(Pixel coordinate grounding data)
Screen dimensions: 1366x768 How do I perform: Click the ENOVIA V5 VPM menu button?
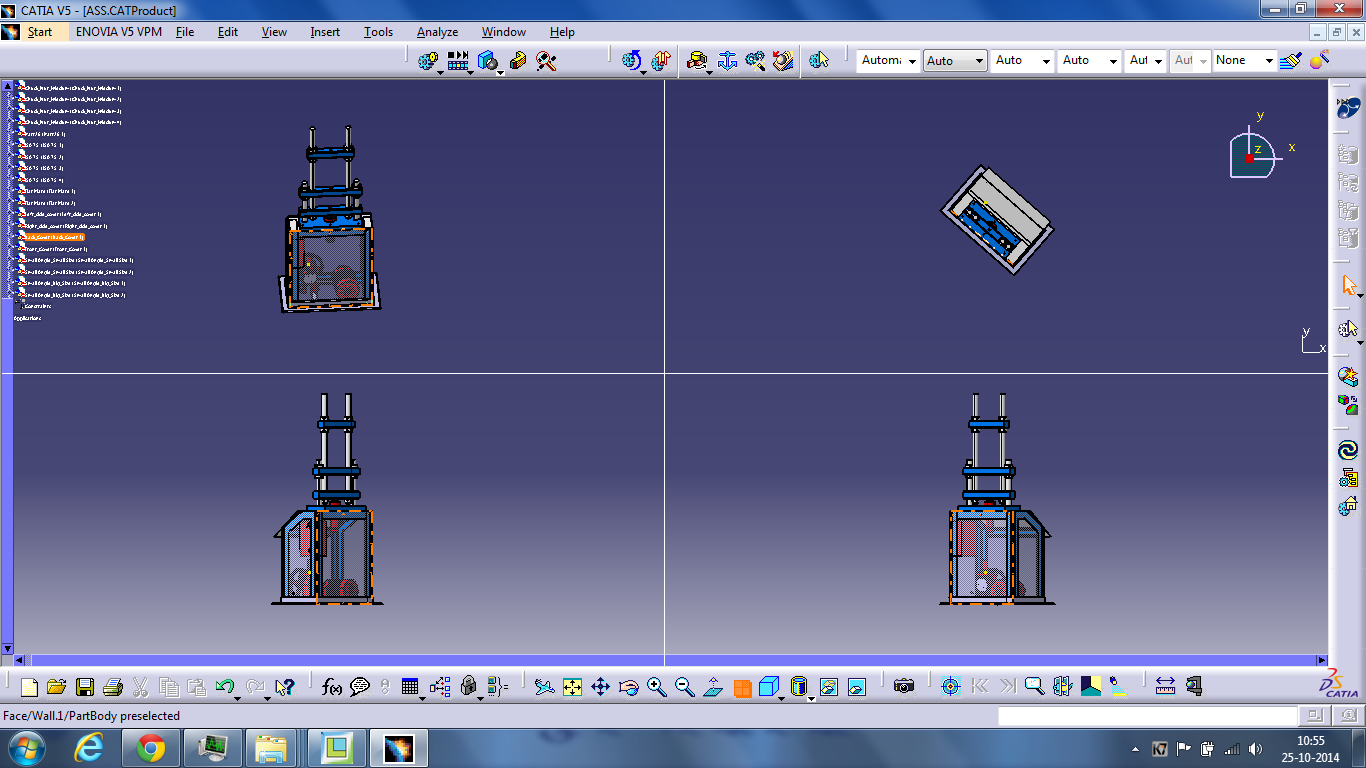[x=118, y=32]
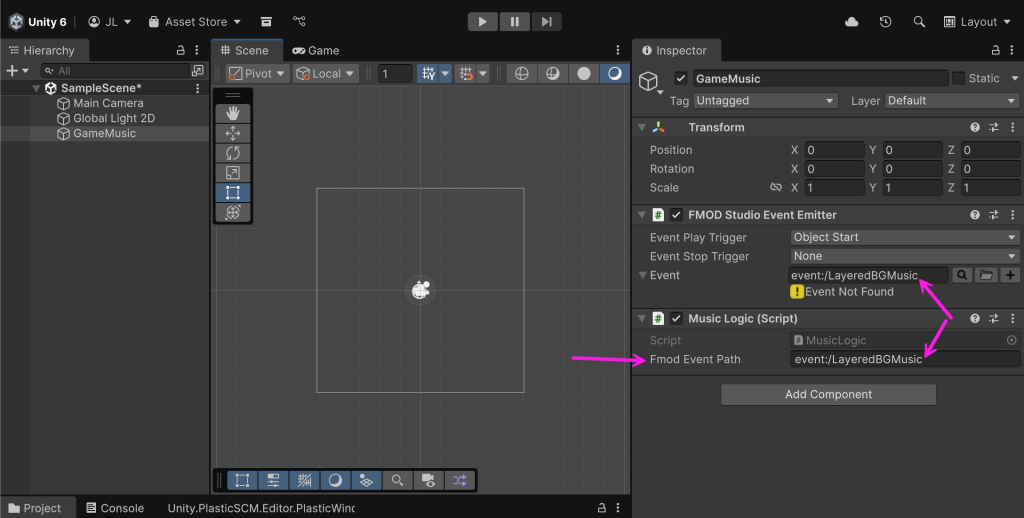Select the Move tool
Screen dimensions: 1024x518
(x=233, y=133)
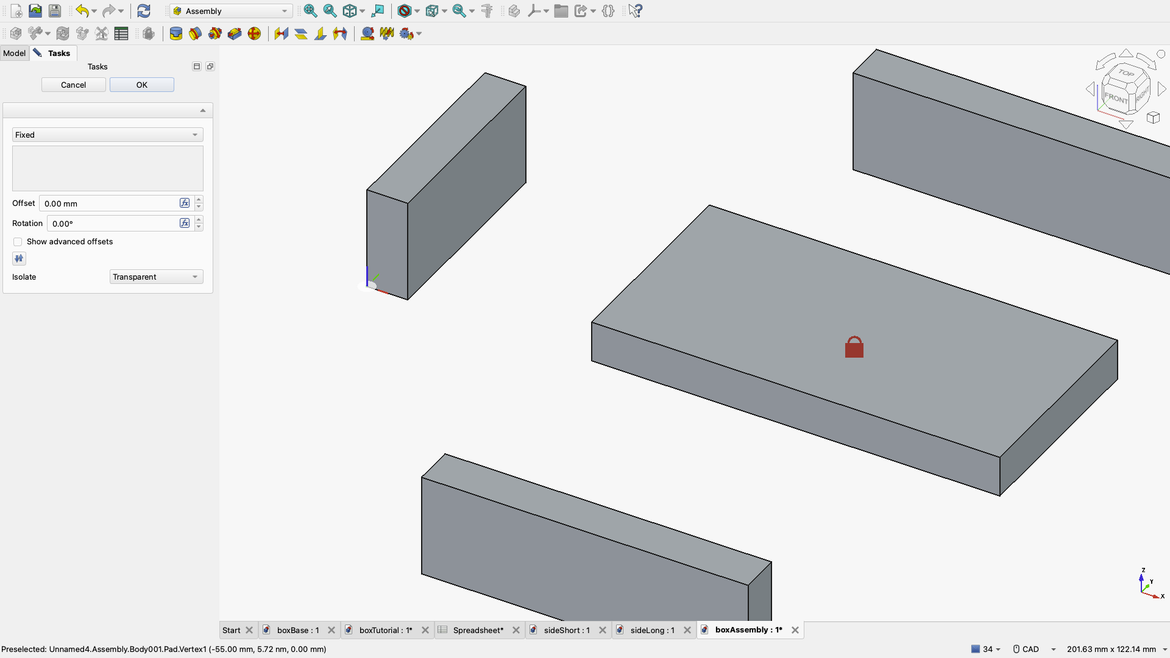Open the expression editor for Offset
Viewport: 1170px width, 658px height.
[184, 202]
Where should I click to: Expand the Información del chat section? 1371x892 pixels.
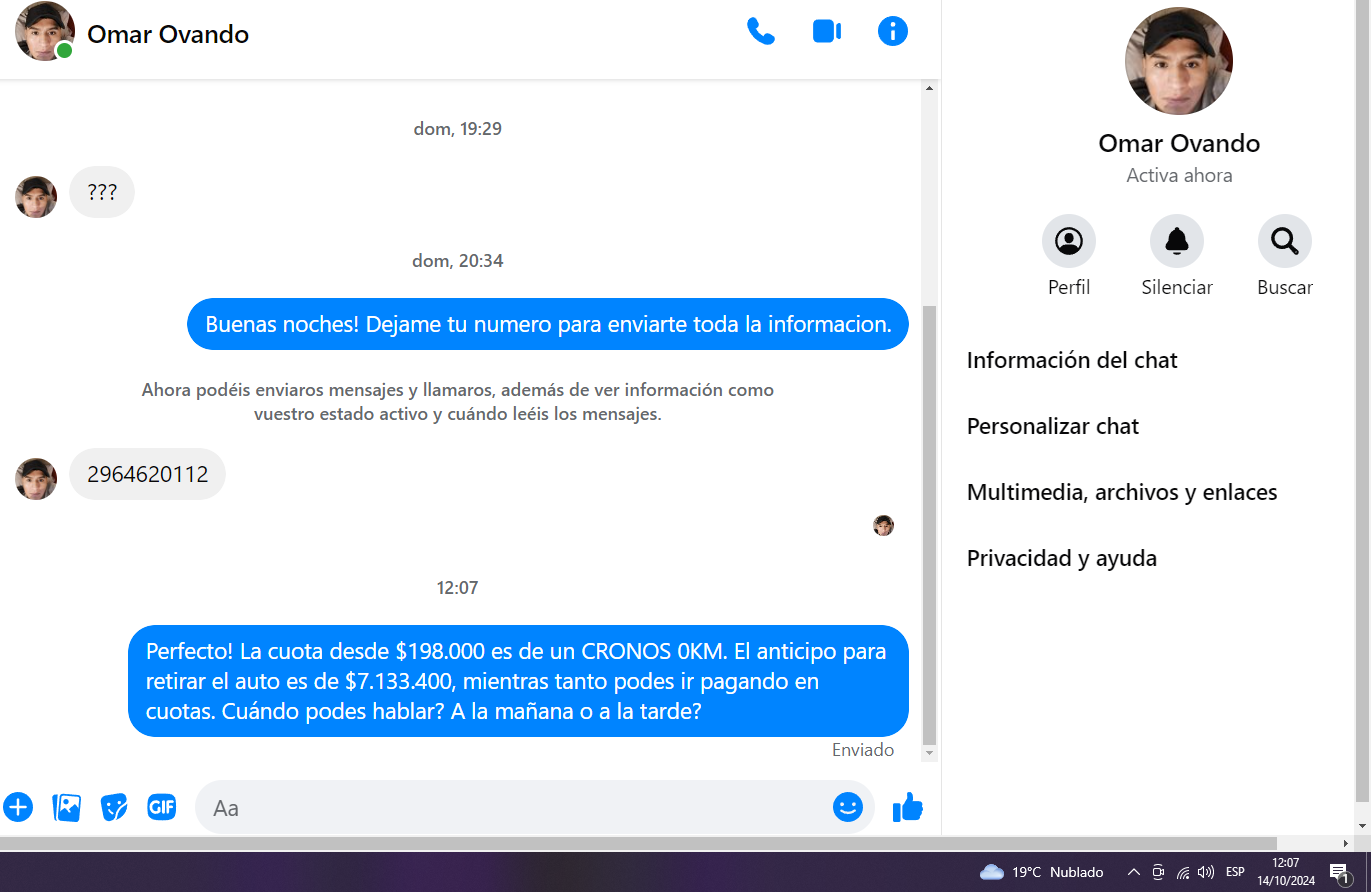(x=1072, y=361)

§ **YOUR ASSIGNMENT**: The copy you write out must match the entries word for word, minus their pictures.

§ **RESULT BELOW**:
Screen dimensions: 1366x768 How do I perform: Click the ENOVIA V5 VPM menu button?
[x=118, y=32]
Select the Move tool
Screen dimensions: 1024x518
(x=233, y=133)
Open the expression editor for Offset
Viewport: 1170px width, 658px height.
[184, 202]
Where should I click to: Expand the Información del chat section? 1371x892 pixels.
(x=1072, y=361)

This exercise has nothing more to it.